## BEGIN Listed entries

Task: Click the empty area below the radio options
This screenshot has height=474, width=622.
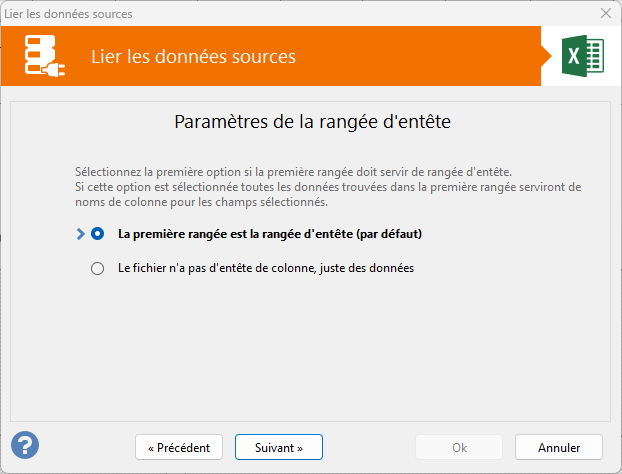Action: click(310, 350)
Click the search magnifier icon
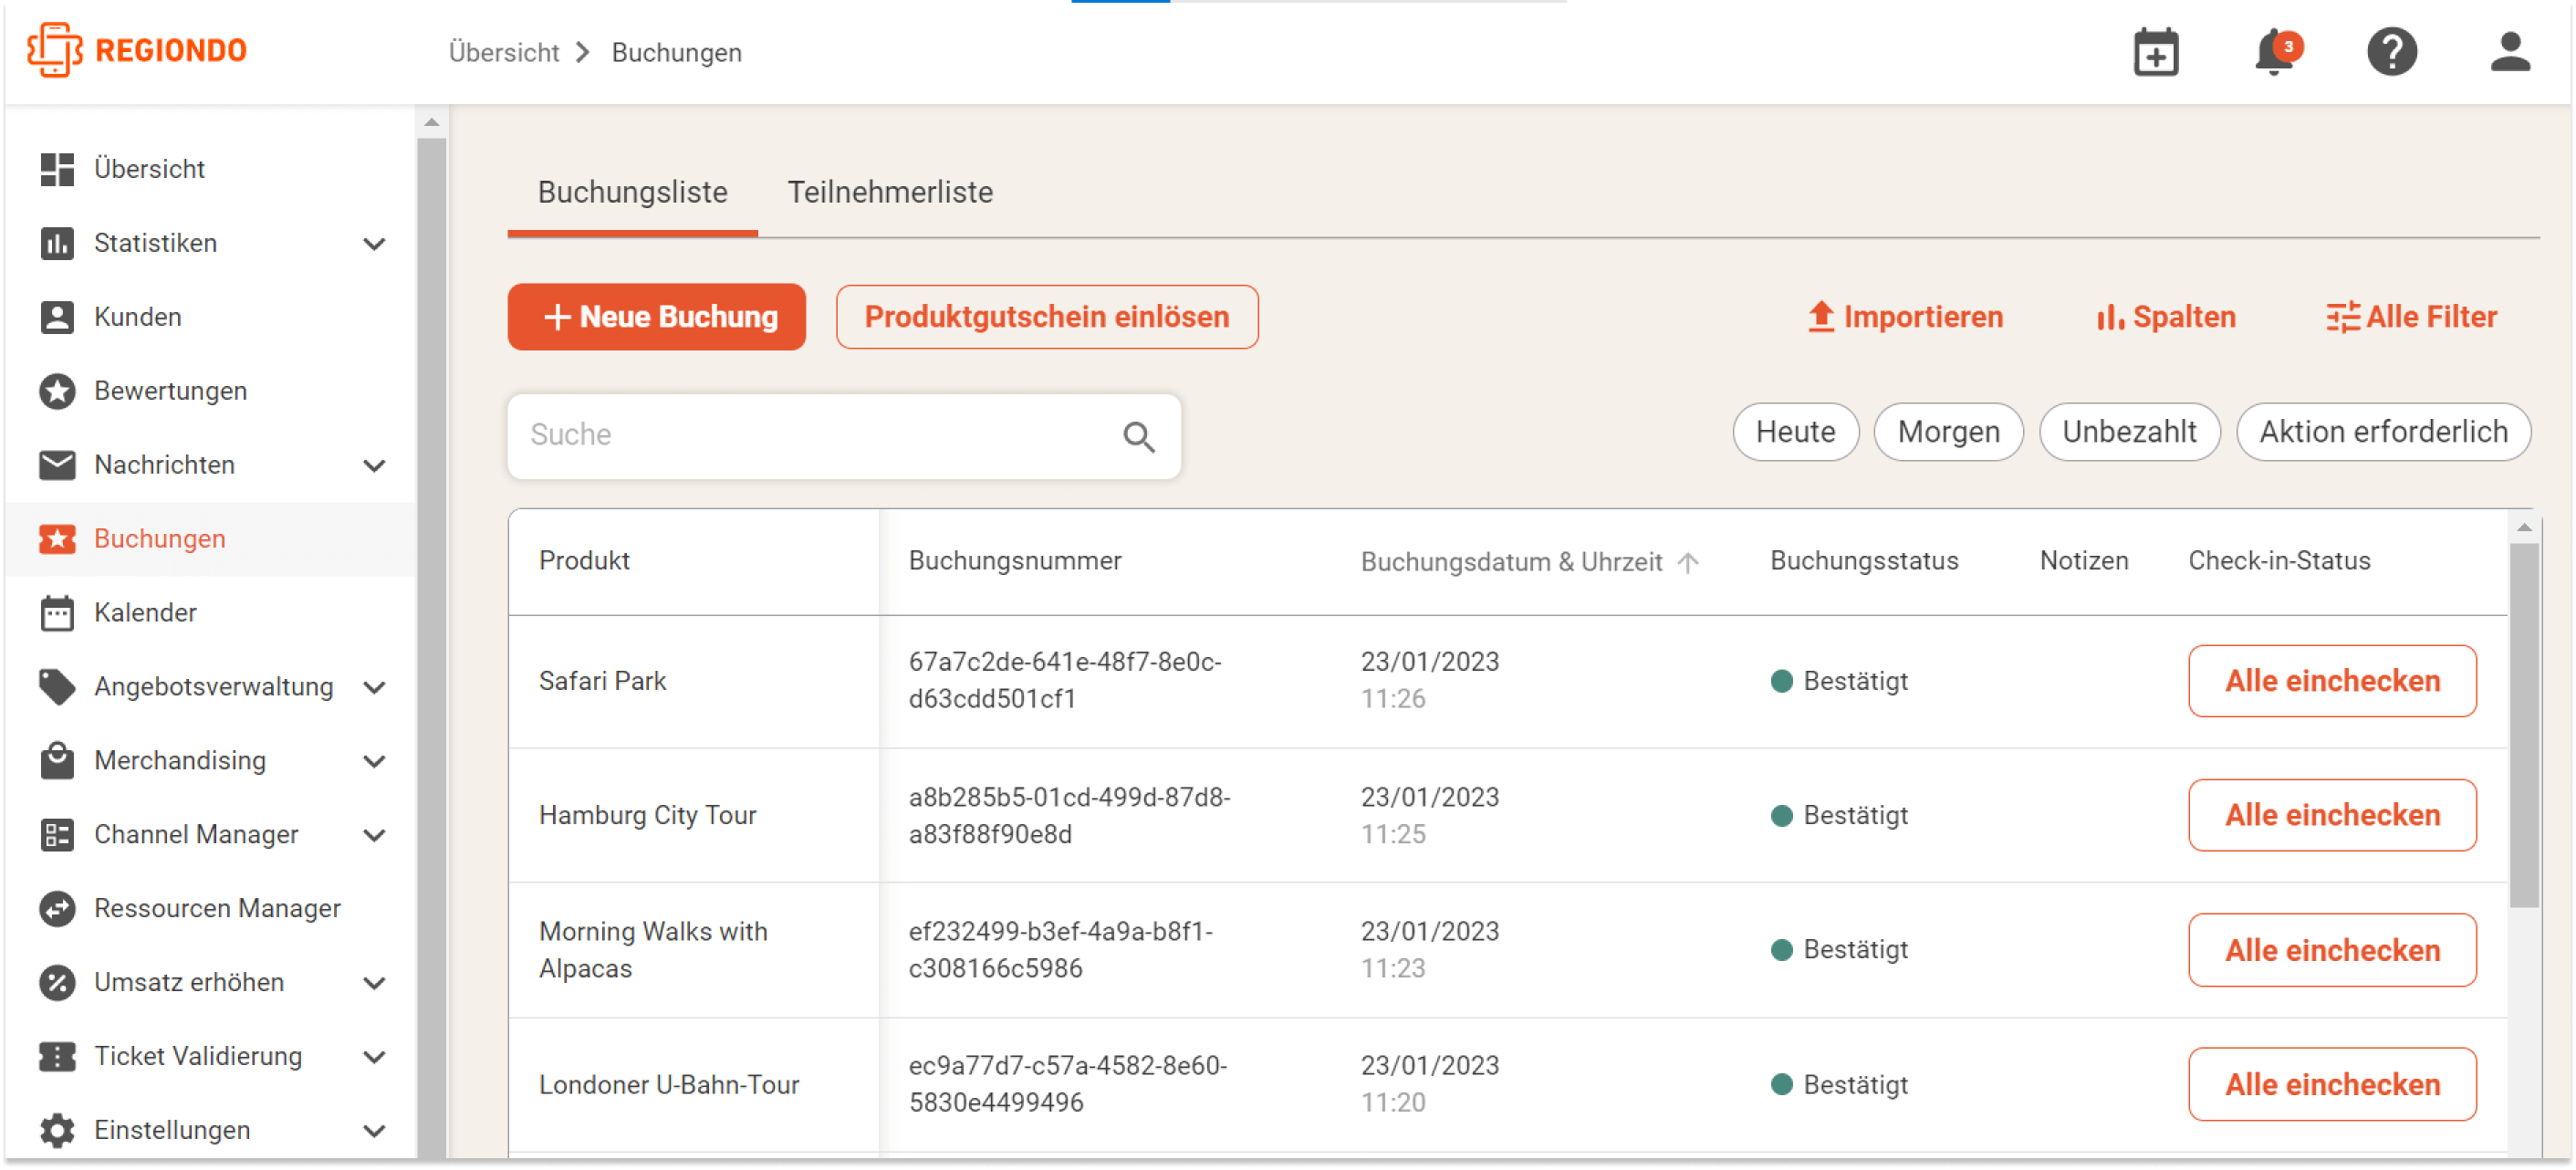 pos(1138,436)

## END Listed entries

Task statement:
Rewrite the lines above as a Markdown table with the columns "Row" and "Line," numbering each line in order and omitting any blank ones. Leave the pictures out of the table.

Worked solution:
| Row | Line |
|---|---|
| 1 | Task: Click the empty area below the radio options |
| 2 | This screenshot has height=474, width=622. |
| 3 | Action: click(310, 350) |
| 4 | Click the search magnifier icon |
| 5 |  pos(1138,436) |